_Work instruction 1_
Could you rewrite the records, from their first line through the line that contains "What do you see at coordinates (228, 762)", as a JSON list of strings with one string per line and blank lines left out?
-------- Passage shown --------
In canfielder/CausalityExtraction: Hypothesis Extraction and Analysis for Scholarly Papers in Social Sciences

knitr::opts_chunk$set(echo = TRUE)

Purpose

The purpose of this notebook is to test how to implement the complete Causality Extraction NLP project.

Import

Libraries

  if (!require(pacman)) {install.packages('pacman')}
  p_load(
    dplyr
  )

Regex

regex_hypo_marker <- "<split>hypo (.*?):"

Data

folder_path <- "./../../../inst/extdata/sample_documents/"
pdf_paths <- list.files(recursive = FALSE, 
                       path = folder_path, 
                       pattern = ".pdf", 
                       full.names = TRUE)
print(pdf_paths)

Steps

Text Pre-processing
Hypothesis Extraction
Entity Extraction
Causality Classification
Final Output Table

Create File List

Select PDFs

n = 1
input_path <- pdf_paths[5:8]
input_path

Create file names

file_names <- NULL
# Create vector of file names if necessary
  if (is.null(file_names)){
    file_names <- basename(input_path)
  }

file_names

Convert Texxt to PDF

Execute conversion

# Convert PDF to text
text_raw <- pdf_to_text(input_path)

Check for failed text conversion

# Check for failed text conversion
idx_pdf2text_fail <- text_conversion_test(text_raw)
idx_pdf2text_fail

Create Vector of files that did not convert

 # Create vector of file names which did not convert
  text_idx_range <- 1:length(text_raw)
  log_pdf2text <- !(text_idx_range %in% idx_pdf2text_fail)
  log_pdf2text
  names_pdf2text_fail <- file_names[!log_pdf2text]
  names_pdf2text_fail
  # Message console all files which failed to convert
  for (file_name in names_pdf2text_fail) {
    # Create message
    status_message_pdf2text <- paste(
      file_name,
      ": File failed to convert to text.",
      sep = ""
    )
    # Output message
    message(status_message_pdf2text)
  }

log_pdf2text

Remove PDFs which failed text conversion

  # Drop files names and extracted text if conversion failed
  text_raw <- text_raw[log_pdf2text]
  file_names <- file_names[log_pdf2text]
  file_names

Create Causality Extraction Table

Initializations

# Initialize output vector
lst_output <- vector(
  mode   = "list",
  length = length(text_raw)
-------- Records to use --------
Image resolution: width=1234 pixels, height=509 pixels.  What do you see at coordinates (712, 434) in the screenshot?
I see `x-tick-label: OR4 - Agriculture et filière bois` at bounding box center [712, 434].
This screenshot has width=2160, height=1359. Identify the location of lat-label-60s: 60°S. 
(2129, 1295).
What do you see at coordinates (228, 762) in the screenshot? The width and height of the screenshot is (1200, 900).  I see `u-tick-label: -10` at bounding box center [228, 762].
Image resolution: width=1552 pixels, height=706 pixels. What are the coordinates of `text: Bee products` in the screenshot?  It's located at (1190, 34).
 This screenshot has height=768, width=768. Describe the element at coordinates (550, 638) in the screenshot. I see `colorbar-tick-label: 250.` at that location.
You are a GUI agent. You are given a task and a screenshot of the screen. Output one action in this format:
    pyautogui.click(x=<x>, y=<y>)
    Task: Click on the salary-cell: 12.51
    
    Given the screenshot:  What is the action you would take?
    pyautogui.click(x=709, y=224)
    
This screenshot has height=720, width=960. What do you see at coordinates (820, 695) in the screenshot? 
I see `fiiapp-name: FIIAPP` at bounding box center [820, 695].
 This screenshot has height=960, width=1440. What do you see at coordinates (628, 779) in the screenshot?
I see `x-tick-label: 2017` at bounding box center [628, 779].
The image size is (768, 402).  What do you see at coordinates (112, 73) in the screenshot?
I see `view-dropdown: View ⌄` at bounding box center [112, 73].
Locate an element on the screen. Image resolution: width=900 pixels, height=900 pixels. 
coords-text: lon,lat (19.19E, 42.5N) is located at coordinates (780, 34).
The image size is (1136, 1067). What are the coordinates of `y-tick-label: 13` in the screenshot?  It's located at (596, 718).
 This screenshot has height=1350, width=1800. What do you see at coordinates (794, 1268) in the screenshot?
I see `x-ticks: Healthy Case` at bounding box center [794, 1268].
--------
_Work instruction 2_
In the causality extraction notebook:
(a) What pattern is assigned to regex_hypo_marker?
(b) Which positions of pdf_paths are selected for input_path?
(c) Which function is called to convert the PDFs to text?

_Exercise output 1_
[
  "Image resolution: width=1234 pixels, height=509 pixels.  What do you see at coordinates (712, 434) in the screenshot?",
  "I see `x-tick-label: OR4 - Agriculture et filière bois` at bounding box center [712, 434].",
  "This screenshot has width=2160, height=1359. Identify the location of lat-label-60s: 60°S. ",
  "(2129, 1295).",
  "What do you see at coordinates (228, 762) in the screenshot? The width and height of the screenshot is (1200, 900).  I see `u-tick-label: -10` at bounding box center [228, 762]."
]

_Exercise output 2_
(a) "<split>hypo (.*?):"
(b) Positions 5 through 8 (pdf_paths[5:8]).
(c) pdf_to_text